I've only just begun informal teaching (I have a deal: accompaniment
for voice lessons), and although I have had very useful voice lessons from
two very different teachers and have sung under probably a dozen choir
directors, my perspective is going to be mostly someone who read, and tried,
and experimented, until *something* happened!(And it didn't begin to happen
till I was 40).
I ploughed through the not inconsiderable section on vocal pedagogy
in the library here (I work in a music library): I have come to the
tentative conclusion that, while almost all of the books I have read had
many good points, Richard Miller is the Wayne Gretzky of voice, and the book
I return to the most is "The Structure of Singing". "I think, however, that
it was the sonagrams in "Training Tenor Voices" which gave me a much clearer
idea of both vibrato and the singer's formant.
I also realised, almost by accident, while attempting messa di voce,
that a good resonant classical style is a subtle thing, and that it's very
very easy to misunderstand how to acheive it. I very much agree with an
earlier poster about not being afraid of 'ugly' sounds in the exploration of
one's voice.
I also have realised that a good singer can't be 'tight-assed': it's
not about control, but about letting things happen. You have to be willing
to go out on a limb if you're going to be worth hearing.

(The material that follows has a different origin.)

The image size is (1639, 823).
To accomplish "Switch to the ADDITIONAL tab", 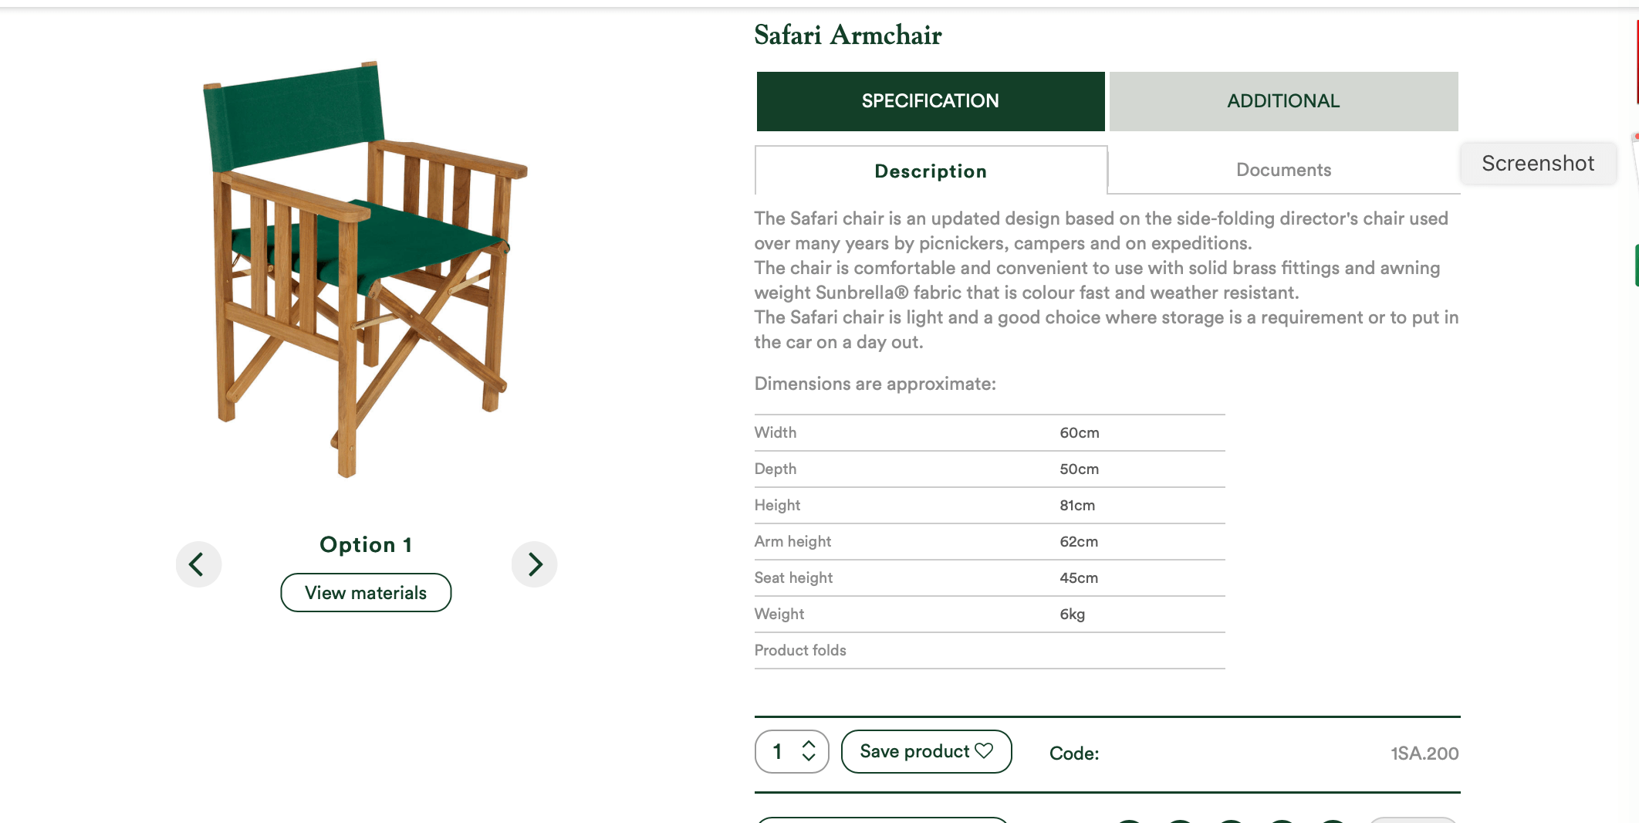I will point(1283,101).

I have found singing messa di voce on the nasty vowels in the cracks
between the Italian Big Five to be the most beneficial thing I can do. If I
had been afraid of the timbre changing, or of ugly sounds, I would not have
made my breakthrough.
I have also found that, in lieu of a tape recorder, putting my hands
in front of my ears to block of the direct sound route from mouth to ears is
useful in having the room speak back with 'my voice'.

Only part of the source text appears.